Segundo o presidente do TSE, as pesquisas exercem papel relevante no debate público e influenciam a compreensão do cenário político pelos eleitores. Para Nunes Marques, as transformações nas metodologias de coleta de dados e nos hábitos de comunicação da sociedade exigem aperfeiçoamento permanente dos levantamentos.
Debate sobre pesquisas começou com caso AtlasIntel
A reunião ocorreu depois de o plenário do TSE interromper, em junho, o julgamento que analisa uma decisão individual de Nunes Marques sobre uma pesquisa do Instituto AtlasIntel.
Na ocasião, o ministro determinou a retirada do conteúdo e suspendeu a divulgação de um levantamento que apontava queda de cinco pontos nas intenções de voto do pré-candidato do PL à Presidência, Flávio Bolsonaro (PL-RJ).
O Instituto AtlasIntel divulgou a pesquisa em maio, dias depois do vazamento de um áudio em que Flávio pede recursos ao ex-dono do Banco Master, Daniel Vorcaro, para financiar o filme Dark Horse, cinebiografia em homenagem ao ex-presidente Jair Bolsonaro.
O PL questionou o levantamento no TSE e alegou que o questionário elaborado pelo AtlasIntel induzia respostas negativas sobre Flávio e construía uma narrativa desfavorável ao pré-candidato.

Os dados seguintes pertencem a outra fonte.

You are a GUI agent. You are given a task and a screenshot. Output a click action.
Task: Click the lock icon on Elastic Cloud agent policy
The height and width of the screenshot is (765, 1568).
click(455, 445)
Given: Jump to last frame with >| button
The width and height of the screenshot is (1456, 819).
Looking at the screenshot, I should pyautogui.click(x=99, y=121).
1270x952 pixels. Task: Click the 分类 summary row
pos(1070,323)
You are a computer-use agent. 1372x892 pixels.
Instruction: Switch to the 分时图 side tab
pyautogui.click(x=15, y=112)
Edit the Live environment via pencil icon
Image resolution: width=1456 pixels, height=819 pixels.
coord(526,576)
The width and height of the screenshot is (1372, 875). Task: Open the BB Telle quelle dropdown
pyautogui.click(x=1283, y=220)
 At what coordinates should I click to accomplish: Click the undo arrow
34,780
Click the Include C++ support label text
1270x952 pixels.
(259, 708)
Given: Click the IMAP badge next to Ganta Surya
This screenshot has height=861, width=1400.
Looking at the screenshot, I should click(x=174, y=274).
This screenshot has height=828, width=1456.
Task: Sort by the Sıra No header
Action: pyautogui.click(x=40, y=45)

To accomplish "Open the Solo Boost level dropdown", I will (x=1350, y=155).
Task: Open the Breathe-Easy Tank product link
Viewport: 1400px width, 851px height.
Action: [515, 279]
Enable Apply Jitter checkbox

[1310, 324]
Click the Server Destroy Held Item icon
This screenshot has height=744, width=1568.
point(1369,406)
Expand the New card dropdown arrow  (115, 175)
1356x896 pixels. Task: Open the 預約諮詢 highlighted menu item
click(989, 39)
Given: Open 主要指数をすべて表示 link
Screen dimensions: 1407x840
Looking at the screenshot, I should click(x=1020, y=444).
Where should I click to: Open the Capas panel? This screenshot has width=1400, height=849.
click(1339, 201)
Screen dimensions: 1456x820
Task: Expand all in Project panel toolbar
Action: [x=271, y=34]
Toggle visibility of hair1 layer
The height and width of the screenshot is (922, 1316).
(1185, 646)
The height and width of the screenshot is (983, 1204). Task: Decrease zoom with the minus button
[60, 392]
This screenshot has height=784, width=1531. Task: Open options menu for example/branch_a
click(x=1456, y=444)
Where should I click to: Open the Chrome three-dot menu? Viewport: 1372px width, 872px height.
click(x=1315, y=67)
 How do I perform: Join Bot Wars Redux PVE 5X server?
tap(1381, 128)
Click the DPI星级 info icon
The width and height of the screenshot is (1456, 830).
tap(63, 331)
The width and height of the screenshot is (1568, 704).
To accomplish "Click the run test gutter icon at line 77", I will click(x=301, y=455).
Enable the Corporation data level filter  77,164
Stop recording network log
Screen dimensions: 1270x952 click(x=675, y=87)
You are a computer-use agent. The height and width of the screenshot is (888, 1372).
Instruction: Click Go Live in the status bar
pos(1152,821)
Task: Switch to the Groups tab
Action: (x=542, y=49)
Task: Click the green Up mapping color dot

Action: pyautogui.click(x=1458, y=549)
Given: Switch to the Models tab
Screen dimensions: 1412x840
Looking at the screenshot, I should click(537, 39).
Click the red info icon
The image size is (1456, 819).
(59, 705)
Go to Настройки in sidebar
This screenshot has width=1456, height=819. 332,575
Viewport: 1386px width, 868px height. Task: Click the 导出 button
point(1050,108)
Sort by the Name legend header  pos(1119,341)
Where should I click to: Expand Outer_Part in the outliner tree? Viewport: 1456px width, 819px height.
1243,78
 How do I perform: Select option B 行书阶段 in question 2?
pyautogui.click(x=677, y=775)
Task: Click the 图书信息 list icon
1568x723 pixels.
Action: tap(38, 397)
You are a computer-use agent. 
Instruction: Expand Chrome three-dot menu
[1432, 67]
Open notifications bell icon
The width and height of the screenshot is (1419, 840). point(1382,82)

Em nota divulgada na época, o instituto informou que respeitava a decisão do ministro. A empresa também disse confiar que o julgamento do colegiado confirmará a consistência técnica e a legalidade da pesquisa.
O plenário do TSE começou a análise do caso, mas a ministra Estela Aranha pediu vista e interrompeu o julgamento. Com isso, a decisão individual de Nunes Marques permanece em vigor até que a Corte retome a discussão, ainda sem data definida.